In human retina, the small bistratified cells range in dendritic field diameter from ∼50 µm in central retina to ∼400 µm in the far periphery. The human small bistratified cells are about 20% larger in dendritic-field diameter than their counterparts in the macaque. However, when the difference in retinal magnification between human and macaque is taken into account, the small bistratified cells are similar in size in both species. In macaque, the small bistratified cell has a dendritic-field size that is ~10% larger than that of the magnocellular-projecting parasol ganglion cell. Human small bistratified ganglion cells tend to have smaller dendritic-field diameters than parasol cells. This is because parasol ganglion cells are larger in human than in macaque retina (Dacey & Petersen, 1992).
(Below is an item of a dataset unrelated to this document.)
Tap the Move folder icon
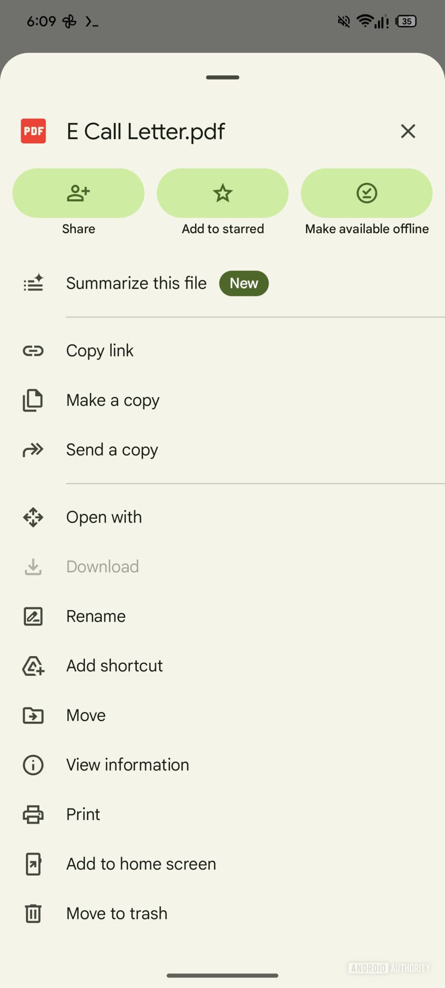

In macaque retina, intracellular injections of Neurobiotin revealed heterotypic tracer coupling to a distinct mosaic of amacrine cells and probable homotypic coupling to an array of neighboring ganglion cells around the perimeter of the injected cell's dendritic tree. The amacrine cell mosaic had a density of 1700 cells/mm2 in peripheral retina. Individual amacrines had small, densely branched and bistratified dendritic fields. From the homotypic coupling, it was possible to estimate for the small bistratified cell a coverage factor of ~1.8, and a density of ~1% of the total ganglion cells in central retina, increasing to ~6–10% in the retinal periphery.
The estimated density, dendritic-field size, and depth of stratification all suggest that the small bistratified ganglion cell type is the morphological counterpart of the common short-wavelength sensitive or ‘blue-ON’ physiological type.